• Task requirements
**a)** In the post about D-Link's NTP vandalism, what does Stephen Sprunk bet will happen after seeing D-Link's reaction?
**b)** Reproduce the passage of the post about D-Link's NTP vandalism that lies between "Richard A Steenbergen" and "their products again.", inclusive.

• Document section

▬▬▬

Open Letter to D-Link about their NTP vandalism

Alain Hebert ahebert at pubnix.net
Thu Apr 13 04:03:29 UTC 2006


    Well,

    With the way you named your address book (North American Noise and 
Off-topic Gripes).

    We now know where to fill your futur comments.
    (In the killfile that is)

Richard A Steenbergen wrote:

>On Wed, Apr 12, 2006 at 01:32:26PM -0500, Stephen Sprunk wrote:
>  
>
>>On the plus side, after seeing D-Link's (lack of) reaction to this, I'll 
>>bet none of us will buy another of their products again.
>>    
>>
>
>If it was legal to sell whatever you people are smoking that makes you 
>think dlink gives a flying crap about you as customers, I'd be a very rich 
>man. What part of "mass consumer product" isn't clear here, 99.9% of their 
>target market doesn't know NTP is, and doesn't care.
>
>I am absolutely appalled by the number of "slashdot warriors" here, ready 
>to launch a crusade of spreading misinformation to the media in hopes of 
>obtaining a large monetary payout or otherwise causing dlink, in the name 
>of "doing the right thing", and without any consideration or understanding 
>of the facts at hand. You know why dlink can't just come forward and say 
>"woops we're sorry, we didn't see that you wanted this used for DIX 
>members only, our bad"? Because they have to contend with people who will 
>take that apology and then use it in court as an admission of guilt, and 
>seek many tens of thousands of dollars or more in non-existent damages.

▬▬▬

• Provided material

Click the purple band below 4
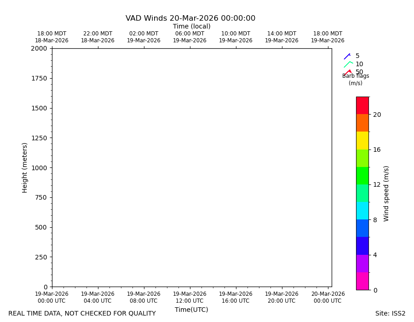The image size is (414, 322). (x=362, y=264)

▬▬▬

• Results of the tasks
**a)** He bets none of them will buy another D-Link product again.

**b)**
Richard A Steenbergen wrote:

>On Wed, Apr 12, 2006 at 01:32:26PM -0500, Stephen Sprunk wrote:
>  
>
>>On the plus side, after seeing D-Link's (lack of) reaction to this, I'll 
>>bet none of us will buy another of their products again.